To determine whether the melatonin-related genes engaged in specific pathways, the DEGs were used as objects to search against the KEGG pathway database. The top 20 obviously enriched pathways are shown in Figure 5. By comparing transgenic with control, ‘ribosome’ pathway enriched the most DEGs (Figure 6), followed by ‘oxidative phosphorylation,’ ‘Glutathione metabolism,’ ‘MAPK signaling pathway,’ ‘photosynthesis – antenna proteins’ and other pathways, suggesting that these pathways and processes might participate in the melatonin synthesis and metabolism (Supplementary file-KEGG).

FIGURE 5.

FIGURE 5

Kyoto Encyclopedia of Genes and Genomes enrichments of the annotated DEGs across three comparisons.
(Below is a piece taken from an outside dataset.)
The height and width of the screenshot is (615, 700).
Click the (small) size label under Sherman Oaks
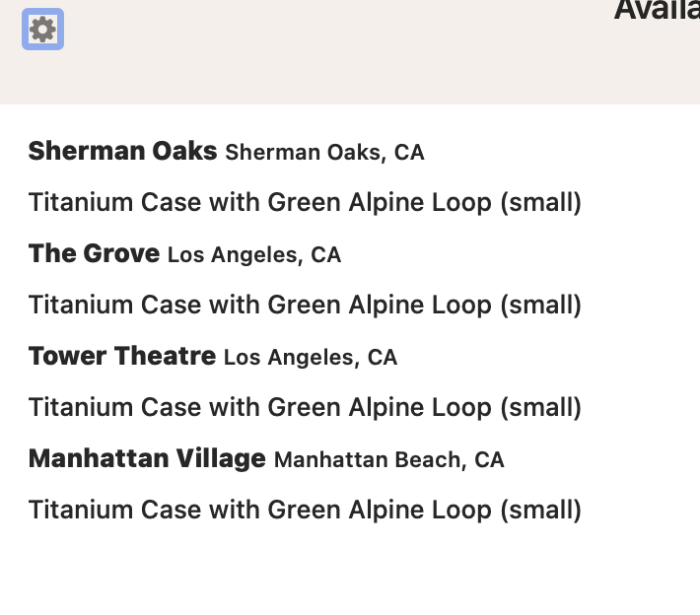point(541,203)
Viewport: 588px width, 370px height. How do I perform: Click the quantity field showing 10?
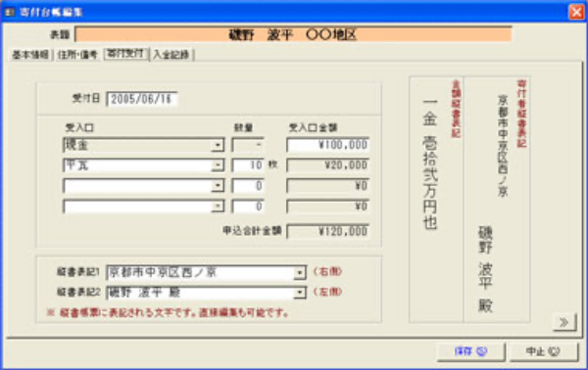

The left Y-axis indicates the KEGG pathway. The X-axis indicates the Rich factor. A high q value is represented by blue, and a low q value is represented by red. (a) transgenic A line vs. EV (control); (b) transgenic H line vs. EV (control); (c) transgenic A vs. H line.

FIGURE 6.

FIGURE 6

The ribosome pathway enriched by KEGG analysis.

Transcription Factors

In this study, a total of 2214 transcription factors (TFs) were identified and classified into 79 different families, and the largest group of TFs was the MYB family (147, 6.64%), followed by NAC (108, 4.79%), Orphans (108, 4.88%), C2H2 (102, 4.62%), GRAS (101, 4.56%), C3H (95, 4.29%), bZIP (94, 4.29%), and WRKY (103, 6.71%; Table 2). These results further suggested that 33 DEGs encoding known or putative TFs were changed among transgenic and control groups, including the MYB, NAC, SNF2, and FAR1 TFs (Table 2).

Table 2.

Selected genes about transcription factor with altered expression (P < 0.05) in the two groups.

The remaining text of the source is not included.